Logo Questions Linux Laravel Mysql Ubuntu Git Menu
 

How to combine items in List<string> to make new items efficiently

Tags:

c#

.net

I have a case where I have the name of an object, and a bunch of file names. I need to match the correct file name with the object. The file name can contain numbers and words, separated by either hyphen(-) or underscore(_). I have no control of either file name or object name. For example:

10-11-12_001_002_003_13001_13002_this_is_an_example.svg

The object name in this case is just a string, representing an number

10001

I need to return true or false if the file name is a match for the object name. The different segments of the file name can match on their own, or any combination of two segments. In the example above, it should be true for the following cases (not every true case, just examples):

10001
10002
10003
11001
11002
11003
12001
12002
12003
13001
13002

And, we should return false for this case (among others):

13003

What I've come up with so far is this:

public bool IsMatch(string filename, string objectname)
{
    var namesegments = GetNameSegments(filename);
    var match = namesegments.Contains(objectname);
    return match;
}

public static List<string> GetNameSegments(string filename)
{
    var segments = filename.Split('_', '-').ToList();

    var newSegments = new List<string>();
    foreach (var segment in segments)
    {
        foreach (var segment2 in segments)
        {
            if (segment == segment2)
                continue;

            var newToken = segment + segment2;
            newSegments.Add(newToken);
        }
    }

    return segments.Concat(newSegments).ToList();
}

One or two segments combined can make a match, and that is enought. Three or more segments combined should not be considered.

This does work so far, but is there a better way to do it, perhaps without nesting foreach loops?

like image 951
spersson Avatar asked Dec 14 '17 11:12

spersson


2 Answers

First: don't change debugged, working, sufficiently efficient code for no reason. Your solution looks good.

However, we can make some improvements to your solution.

public static List<string> GetNameSegments(string filename)

Making the output a list puts restrictions on the implementation that are not required by the caller. It should be IEnumerable<String>. Particularly since the caller in this case only cares about the first match.

var segments = filename.Split('_', '-').ToList();

Why ToList? A list is array-backed. You've already got an array in hand. Just use the array.

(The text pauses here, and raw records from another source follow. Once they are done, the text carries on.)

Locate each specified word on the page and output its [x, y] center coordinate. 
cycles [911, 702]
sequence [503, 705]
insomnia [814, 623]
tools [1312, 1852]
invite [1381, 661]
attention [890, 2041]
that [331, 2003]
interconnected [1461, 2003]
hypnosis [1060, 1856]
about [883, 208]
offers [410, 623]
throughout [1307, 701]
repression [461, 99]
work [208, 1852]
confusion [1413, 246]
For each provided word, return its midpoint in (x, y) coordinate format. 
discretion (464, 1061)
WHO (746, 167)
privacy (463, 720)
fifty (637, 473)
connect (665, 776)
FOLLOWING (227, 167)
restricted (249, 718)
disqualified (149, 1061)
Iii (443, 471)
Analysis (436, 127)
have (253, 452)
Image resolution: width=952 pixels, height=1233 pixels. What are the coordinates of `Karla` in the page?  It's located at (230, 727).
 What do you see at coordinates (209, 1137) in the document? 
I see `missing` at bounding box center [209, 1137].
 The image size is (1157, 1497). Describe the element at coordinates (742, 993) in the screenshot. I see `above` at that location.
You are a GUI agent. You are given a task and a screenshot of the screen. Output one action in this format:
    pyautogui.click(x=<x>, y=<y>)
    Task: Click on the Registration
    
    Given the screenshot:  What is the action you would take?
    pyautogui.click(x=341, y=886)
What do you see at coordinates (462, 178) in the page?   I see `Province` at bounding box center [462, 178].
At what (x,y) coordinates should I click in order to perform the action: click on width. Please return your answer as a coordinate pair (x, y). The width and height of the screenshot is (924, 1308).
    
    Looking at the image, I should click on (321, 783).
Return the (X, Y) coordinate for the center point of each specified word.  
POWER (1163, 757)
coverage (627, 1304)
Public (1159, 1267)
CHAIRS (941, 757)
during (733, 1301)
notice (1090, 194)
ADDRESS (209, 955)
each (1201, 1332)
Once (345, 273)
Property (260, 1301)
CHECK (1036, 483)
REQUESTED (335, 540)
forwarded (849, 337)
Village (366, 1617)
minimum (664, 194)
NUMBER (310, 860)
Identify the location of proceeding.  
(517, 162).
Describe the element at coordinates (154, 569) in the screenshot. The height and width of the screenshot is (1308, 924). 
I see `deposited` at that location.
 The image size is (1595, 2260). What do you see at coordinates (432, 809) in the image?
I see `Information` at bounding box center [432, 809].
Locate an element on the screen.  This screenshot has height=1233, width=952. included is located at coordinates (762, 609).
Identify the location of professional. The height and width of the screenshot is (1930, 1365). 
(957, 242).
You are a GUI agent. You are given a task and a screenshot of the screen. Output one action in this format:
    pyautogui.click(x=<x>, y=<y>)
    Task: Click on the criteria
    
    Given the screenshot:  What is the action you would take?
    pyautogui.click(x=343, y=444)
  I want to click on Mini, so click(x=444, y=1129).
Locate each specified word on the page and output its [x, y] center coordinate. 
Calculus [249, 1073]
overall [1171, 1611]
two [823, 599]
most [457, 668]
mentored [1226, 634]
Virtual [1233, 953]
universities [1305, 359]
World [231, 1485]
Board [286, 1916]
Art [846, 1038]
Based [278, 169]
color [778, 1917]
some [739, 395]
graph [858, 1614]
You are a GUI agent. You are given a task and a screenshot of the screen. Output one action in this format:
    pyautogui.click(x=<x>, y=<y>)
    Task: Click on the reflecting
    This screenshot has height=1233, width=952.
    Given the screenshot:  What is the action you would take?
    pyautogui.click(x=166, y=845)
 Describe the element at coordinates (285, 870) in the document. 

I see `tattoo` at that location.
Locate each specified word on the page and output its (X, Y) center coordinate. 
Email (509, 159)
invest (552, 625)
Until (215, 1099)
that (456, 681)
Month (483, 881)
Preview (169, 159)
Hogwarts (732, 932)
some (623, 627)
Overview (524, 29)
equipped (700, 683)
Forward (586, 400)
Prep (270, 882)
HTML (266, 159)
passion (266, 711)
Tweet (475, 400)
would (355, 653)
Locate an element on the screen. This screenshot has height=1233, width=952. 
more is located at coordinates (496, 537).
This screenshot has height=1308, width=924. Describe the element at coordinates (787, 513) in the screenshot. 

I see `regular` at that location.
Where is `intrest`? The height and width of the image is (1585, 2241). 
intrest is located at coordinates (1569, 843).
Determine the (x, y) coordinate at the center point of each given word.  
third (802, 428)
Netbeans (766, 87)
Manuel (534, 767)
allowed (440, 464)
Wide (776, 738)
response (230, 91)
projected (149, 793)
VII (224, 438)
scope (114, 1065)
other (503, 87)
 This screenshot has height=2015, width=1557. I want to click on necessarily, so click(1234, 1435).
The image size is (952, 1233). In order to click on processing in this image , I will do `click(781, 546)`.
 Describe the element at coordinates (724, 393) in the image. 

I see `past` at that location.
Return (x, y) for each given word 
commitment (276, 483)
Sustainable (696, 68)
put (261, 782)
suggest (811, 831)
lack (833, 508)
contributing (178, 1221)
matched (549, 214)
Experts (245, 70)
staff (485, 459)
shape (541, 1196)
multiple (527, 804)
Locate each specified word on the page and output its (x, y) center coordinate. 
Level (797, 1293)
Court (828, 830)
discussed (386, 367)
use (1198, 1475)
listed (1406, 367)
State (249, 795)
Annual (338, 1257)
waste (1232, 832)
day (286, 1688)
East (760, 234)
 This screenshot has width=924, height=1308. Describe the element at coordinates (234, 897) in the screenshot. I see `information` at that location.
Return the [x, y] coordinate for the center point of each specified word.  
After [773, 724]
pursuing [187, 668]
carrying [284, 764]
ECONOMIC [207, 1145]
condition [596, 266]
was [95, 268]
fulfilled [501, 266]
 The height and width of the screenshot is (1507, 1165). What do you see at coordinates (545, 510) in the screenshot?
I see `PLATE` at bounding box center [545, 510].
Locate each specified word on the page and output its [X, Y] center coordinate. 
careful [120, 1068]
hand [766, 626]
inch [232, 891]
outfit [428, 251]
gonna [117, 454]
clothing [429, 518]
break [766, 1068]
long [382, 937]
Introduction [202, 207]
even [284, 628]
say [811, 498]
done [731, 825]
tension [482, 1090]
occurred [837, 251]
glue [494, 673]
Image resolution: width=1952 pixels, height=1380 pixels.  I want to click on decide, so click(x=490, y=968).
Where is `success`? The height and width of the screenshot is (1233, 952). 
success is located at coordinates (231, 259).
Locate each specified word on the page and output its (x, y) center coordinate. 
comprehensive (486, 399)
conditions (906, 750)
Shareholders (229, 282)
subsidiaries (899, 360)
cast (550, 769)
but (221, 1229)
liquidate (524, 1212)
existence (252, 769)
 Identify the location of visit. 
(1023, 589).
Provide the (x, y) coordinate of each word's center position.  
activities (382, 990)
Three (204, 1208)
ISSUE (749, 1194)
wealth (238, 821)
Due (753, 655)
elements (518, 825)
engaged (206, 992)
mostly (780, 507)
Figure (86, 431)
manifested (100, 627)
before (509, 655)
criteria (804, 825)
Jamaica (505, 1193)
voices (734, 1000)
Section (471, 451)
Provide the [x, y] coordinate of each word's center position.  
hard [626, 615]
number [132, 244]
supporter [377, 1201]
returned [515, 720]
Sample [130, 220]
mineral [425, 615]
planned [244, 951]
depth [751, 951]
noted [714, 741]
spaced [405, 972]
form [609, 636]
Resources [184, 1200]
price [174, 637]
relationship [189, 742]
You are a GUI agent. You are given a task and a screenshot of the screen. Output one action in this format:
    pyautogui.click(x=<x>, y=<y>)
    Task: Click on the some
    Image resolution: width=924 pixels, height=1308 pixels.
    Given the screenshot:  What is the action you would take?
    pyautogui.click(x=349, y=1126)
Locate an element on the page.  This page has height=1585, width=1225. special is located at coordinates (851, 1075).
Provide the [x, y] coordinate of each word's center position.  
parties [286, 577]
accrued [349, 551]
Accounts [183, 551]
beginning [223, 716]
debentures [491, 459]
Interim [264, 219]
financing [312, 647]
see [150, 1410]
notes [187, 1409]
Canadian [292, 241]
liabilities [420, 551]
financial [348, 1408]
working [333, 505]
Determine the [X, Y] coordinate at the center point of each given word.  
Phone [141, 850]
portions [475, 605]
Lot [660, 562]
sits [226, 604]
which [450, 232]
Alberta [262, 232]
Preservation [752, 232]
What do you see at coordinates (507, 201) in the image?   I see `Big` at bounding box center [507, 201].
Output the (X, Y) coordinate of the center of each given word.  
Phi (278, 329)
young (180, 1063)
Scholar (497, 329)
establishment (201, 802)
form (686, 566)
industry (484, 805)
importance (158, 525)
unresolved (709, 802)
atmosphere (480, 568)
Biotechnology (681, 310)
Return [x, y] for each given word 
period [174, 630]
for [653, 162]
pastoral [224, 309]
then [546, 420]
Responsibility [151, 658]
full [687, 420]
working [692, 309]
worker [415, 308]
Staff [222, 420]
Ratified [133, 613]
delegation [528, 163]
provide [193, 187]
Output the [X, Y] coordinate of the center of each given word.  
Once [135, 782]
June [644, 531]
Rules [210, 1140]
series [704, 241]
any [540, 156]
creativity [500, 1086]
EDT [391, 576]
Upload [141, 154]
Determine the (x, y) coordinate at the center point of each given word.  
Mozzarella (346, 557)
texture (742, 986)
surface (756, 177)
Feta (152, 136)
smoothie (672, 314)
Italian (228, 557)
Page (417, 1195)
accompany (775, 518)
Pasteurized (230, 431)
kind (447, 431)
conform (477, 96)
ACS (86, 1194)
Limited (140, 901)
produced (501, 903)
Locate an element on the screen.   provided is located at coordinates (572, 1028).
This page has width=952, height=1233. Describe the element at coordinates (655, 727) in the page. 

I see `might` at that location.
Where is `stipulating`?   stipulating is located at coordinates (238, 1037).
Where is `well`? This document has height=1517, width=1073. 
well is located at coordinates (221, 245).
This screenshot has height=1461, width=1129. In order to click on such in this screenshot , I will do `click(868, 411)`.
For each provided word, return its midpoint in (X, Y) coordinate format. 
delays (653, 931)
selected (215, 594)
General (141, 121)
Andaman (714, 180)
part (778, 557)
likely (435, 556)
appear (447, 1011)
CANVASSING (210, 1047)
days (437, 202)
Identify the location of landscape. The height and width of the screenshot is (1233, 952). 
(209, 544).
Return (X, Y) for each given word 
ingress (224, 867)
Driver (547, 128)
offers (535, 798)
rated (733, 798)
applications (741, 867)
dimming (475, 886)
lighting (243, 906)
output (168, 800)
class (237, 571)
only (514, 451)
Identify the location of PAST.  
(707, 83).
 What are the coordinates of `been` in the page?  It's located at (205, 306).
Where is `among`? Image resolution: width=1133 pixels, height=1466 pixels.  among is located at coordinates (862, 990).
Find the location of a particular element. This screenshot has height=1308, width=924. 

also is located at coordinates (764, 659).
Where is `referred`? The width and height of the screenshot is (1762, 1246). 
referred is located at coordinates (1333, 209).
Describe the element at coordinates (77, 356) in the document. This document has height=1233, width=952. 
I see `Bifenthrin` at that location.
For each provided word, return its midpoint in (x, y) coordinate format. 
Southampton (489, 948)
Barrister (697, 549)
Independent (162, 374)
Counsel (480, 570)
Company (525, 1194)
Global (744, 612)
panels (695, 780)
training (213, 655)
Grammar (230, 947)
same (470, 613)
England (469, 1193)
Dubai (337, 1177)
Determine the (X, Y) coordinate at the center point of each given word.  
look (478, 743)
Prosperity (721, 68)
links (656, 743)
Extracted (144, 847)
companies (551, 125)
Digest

Since there is no longer a need to build up a list, we can transform your two-loop solution into an iterator block:

public static IEnumerable<string> GetNameSegments(string filename)
{
  var segments = filename.Split('_', '-');
  foreach (var segment in segments)
    yield return segment;
  foreach (var s1 in segments)
    foreach (var s2 in segments)
      if (s1 != s2)
        yield return s1 + s2; 
}

Much nicer. Alternatively we could notice that this has the structure of a query and simply return the query:

public static IEnumerable<string> GetNameSegments(string filename)
{
  var q1= filename.Split('_', '-');
  var q2 = from s1 in q1
           from s2 in q1
           where s1 != s2
           select s1 + s2;
  return q1.Concat(q2);
}

Again, much nicer in this form.

Now let's talk about efficiency. As is often the case, we can achieve greater efficiency at a cost of increased complication. This code looks like it should be plenty fast enough. Your example has nine segments. Let's suppose that nine or ten is typical. Our solutions thus far consider the ten or so singletons first, and then the hundred or so combinations. That's nothing; this code is probably fine. But what if we had thousands of segments and were considering millions of possibilities?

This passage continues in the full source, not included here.